I want to see some DEFENCE in this game. In the past two games our post defence has been terrible and the opponent has been able to penetrate with ease. Luckily the Sonics arn't an interior first team so this game will be all about perimeter D. I expect Mo to be guarding Ray Allen for the game and hopefully he can keep him under raps. I expect a big game from Rashard but the Raptors will finally pull their game together and pull out the W. I would also like to note that Hoffa will post a huge 6 points in this game.


----------



## Turkish Delight (Mar 17, 2004)

This game is going to be tough, really tough. The fans are going to be hyped about Ray Allen's return, and I think he may really hurt us down the stretch. I'm hoping for a big game from Charlie V.


----------



## Crossword (Jun 7, 2002)

Oh jeez.... we couldn't capitalize on winning arguably the easiest game of our road swing, and we now give Seattle the chance to extend our losing skid to three games. Just can't let that happen, we have to win this one to keep any kind of confidence amongst this team alive.


----------



## trick (Aug 23, 2002)

Reggie Evans is SO going to destroy us.

I predict a 20/20 night for him with 12 offensive rebounds.


----------



## Divine Spammer (Jul 11, 2005)

trick said:


> Reggie Evans is SO going to destroy us.
> 
> I predict a 20/20 night for him with 12 offensive rebounds.


I don't think so. 
However, the Raps have other problem: players who should be non-factors, such as Petro, are playing very well against us. 
A lot of time we keep the other team's stars on an average performance, but the 8th on their roster plays a career night. 
Happens too often.


----------



## madman (Oct 20, 2003)

This is gonna be tough one, our backcourt will have their hands full, but Bosh and Bonner and Charlie should have big games


----------



## Turkish Delight (Mar 17, 2004)

Seattle shoots a lot of threes, which means a lot of long rebounds. Hopefully they are ready for those.


----------



## crunchtime (Apr 12, 2005)

trick said:


> Reggie Evans is SO going to destroy us.
> 
> I predict a 20/20 night for him with 12 offensive rebounds.

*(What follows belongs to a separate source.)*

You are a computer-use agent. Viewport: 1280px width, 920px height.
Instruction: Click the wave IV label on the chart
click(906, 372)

Take this from a Sonic fan. Reggie is not going to get a 20/20. I think he only got one in his career and that was a while back. Plus with the defence from Chris bosh and other forwards and centers guarding him, it would make it tougher for him to score points and get rebounds. I predict a 8/10.


----------



## JL2002 (Nov 30, 2003)

com'on guys! we aren't going to get killed at the board! WE HAVE PAPE SOW FOR CRYING OUT LOUD!


----------



## shookem (Nov 1, 2005)

Seeing as how the Spurs / Heat game is on first, and this one has the potential to be a snoozefest, I predict I give in to my eyes around the start of the fourth.

Hopefully it's a good game though. Somebody put out the Charlie signal, we need him to show up (in a big way) tonight.


----------



## Turkish Delight (Mar 17, 2004)

Who else around here just loves 10:30 games on Friday night? I'll most likely be able to catch a good portion of the 2nd half.


----------



## BaLLiStiX17 (Mar 27, 2005)

Feeling Allen going to have a huge game


----------



## AirJordan™ (Nov 21, 2005)

Im probably gonna watch the 1st Half. Probably going to be too tired to watch the 2nd Half.

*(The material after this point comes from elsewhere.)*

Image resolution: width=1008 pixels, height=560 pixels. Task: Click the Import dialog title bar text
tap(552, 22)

Looking forward to a great late night game. The Sonics probably will be shooting a lot of threes so the Raps gotta improve their perimeter D.

*Lets  Go Raptors.*


----------



## nwt (Apr 24, 2005)

I predict Vladimir Radmanovic will have a good game today.


----------



## G-Force (Jan 4, 2005)

Hey, those 10:30 games are 7:30 games here on the West Coast. Key Arena should be rockin' tonight and I'll be there with my wife J-Mac crankin' up the volume. I need a good win from the Sonics tonight; so do the Sonics.


G-Force


----------



## Turkish Delight (Mar 17, 2004)

G-Force said:


> Hey, those 10:30 games are 7:30 games here on the West Coast. Key Arena should be rockin' tonight and I'll be there with my wife J-Mac crankin' up the volume. I need a good win from the Sonics tonight; so do the Sonics.
> 
> 
> G-Force


Good luck and have a lot of fun.


----------



## speedythief (Jul 16, 2003)

The Heat/Spurs game is slowwwwwww. Little chance our game will be shown on time.


----------



## AirJordan™ (Nov 21, 2005)

^ Lol.

I think it might even go into overtime...

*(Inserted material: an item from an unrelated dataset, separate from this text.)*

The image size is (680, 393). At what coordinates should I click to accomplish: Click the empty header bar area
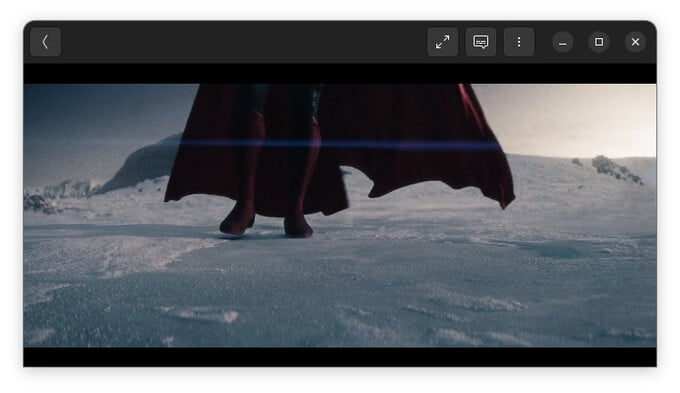[x=243, y=42]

~6:00 left in the 4th Quarter.

(Heat/Spurs game)


----------



## JS03 (Jan 5, 2005)

^ meh, 
It's a good thing the heat/spurs game is exciting. 
I don't mind missing a few mins of the Raps game.


----------



## JS03 (Jan 5, 2005)

'bout time.... 17-11 Sonics ...


----------



## JS03 (Jan 5, 2005)

Sick Alley-oop by Charlie V and 
Pape Sow checkin in after timeout


----------



## speedythief (Jul 16, 2003)

Anyone still awake?

The Heat-Spurs game was good in the fourth quarter but I hate missing a minute of Raptors basketball, let alone more than half a quarter.

Charlie playing well so far.

Mike James is still way out of rhythm. He needs to find Chris again and again if we're going to win tonight.


----------



## JS03 (Jan 5, 2005)

^ yep yep yep..
Chris needs more shot opportunities, they need to give him the rock.

Also we need defense, this is one high scoring game.


----------



## ansoncarter (Dec 22, 2004)

HA! thought Sam would bench hoffa

and Ridnour will cave if you challenge him. He's a p#ssy. Baron D confirmed it

Luke Ridnour=humongous wimp (sorry if any seattle fans happen to read this. But it's true. He backs down. He really does)


----------



## ansoncarter (Dec 22, 2004)

charlie V has highly questionable shooting touch


----------



## drlove_playa (Feb 11, 2005)

Bosh is one of the worst rebounding power forwards in the league. The Sonics front line man-handled him in the first half and the Sonics don't have anyone impressive at the 4 or 5. However, in the 2nd half now, Bosh is playing a little better on defense.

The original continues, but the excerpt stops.